## Given information
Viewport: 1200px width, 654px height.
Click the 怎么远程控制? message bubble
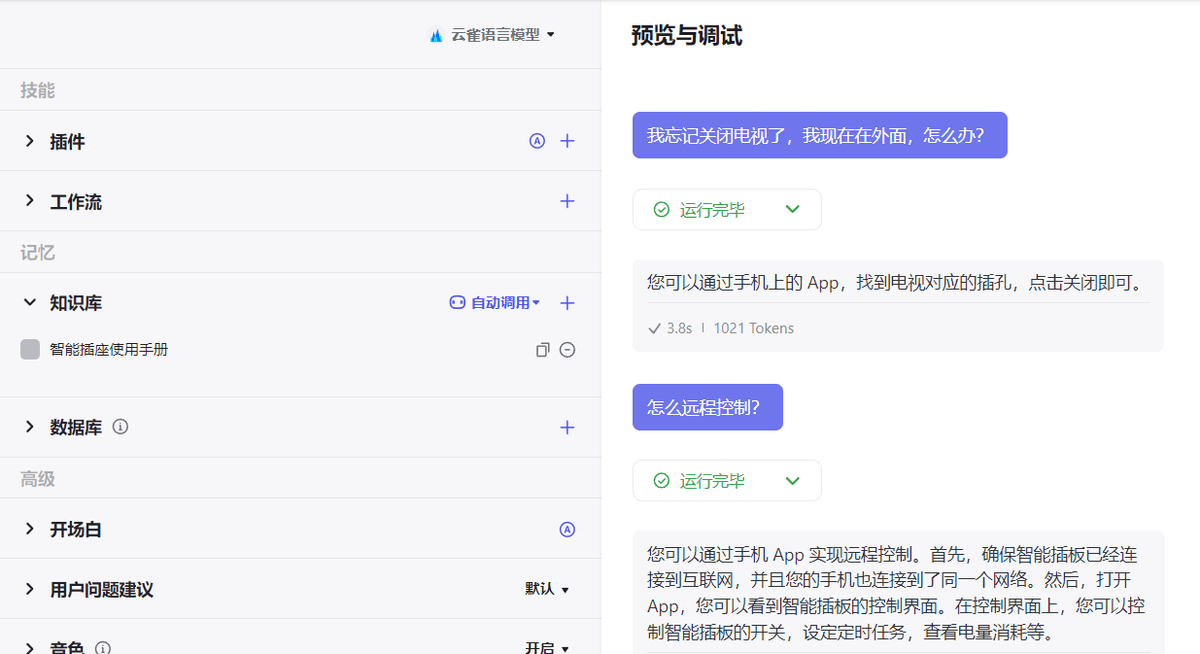(707, 407)
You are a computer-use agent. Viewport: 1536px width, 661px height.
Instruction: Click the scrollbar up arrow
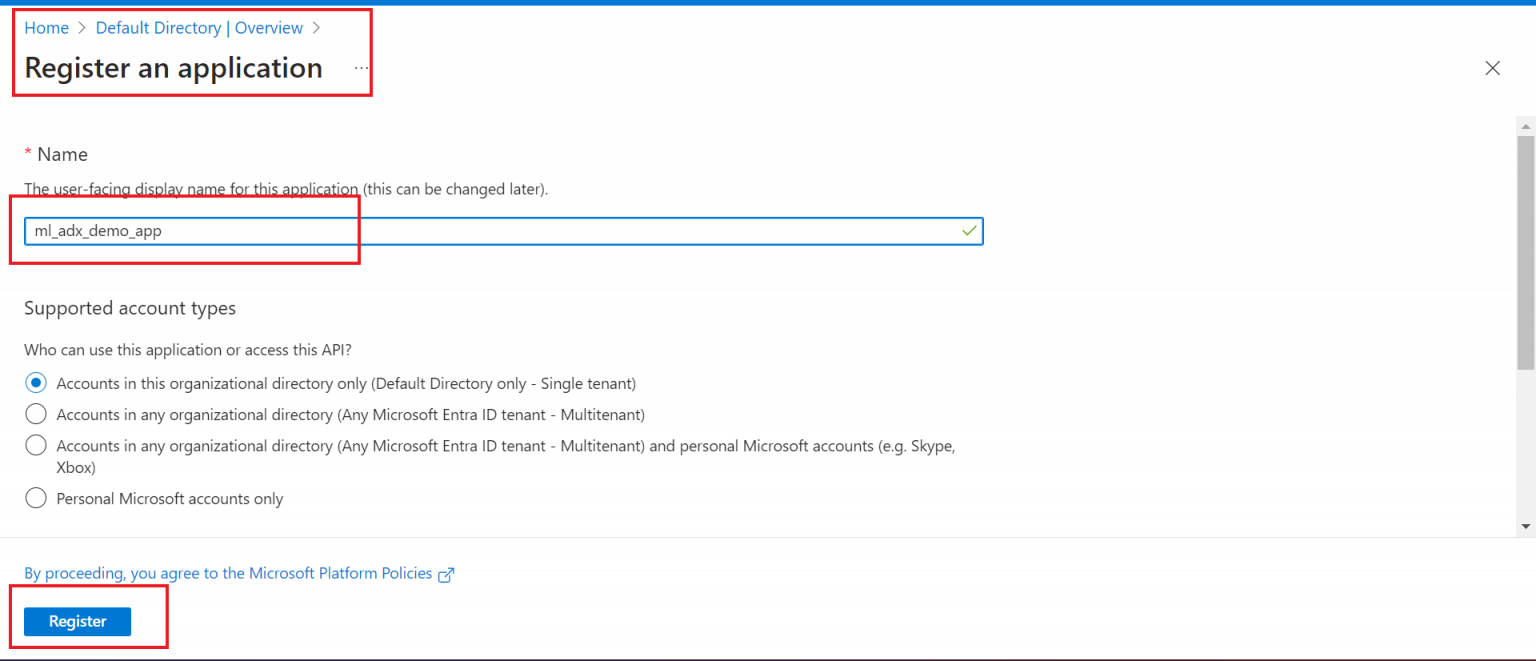1526,127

## Directions
The full data, repeated exactly and stripped of its pictures, is the expected answer.

## Output below
Viewport: 1200px width, 654px height.
Click the 怎么远程控制? message bubble
(707, 407)
You are a computer-use agent. Viewport: 1536px width, 661px height.
Instruction: Click the scrollbar up arrow
1526,127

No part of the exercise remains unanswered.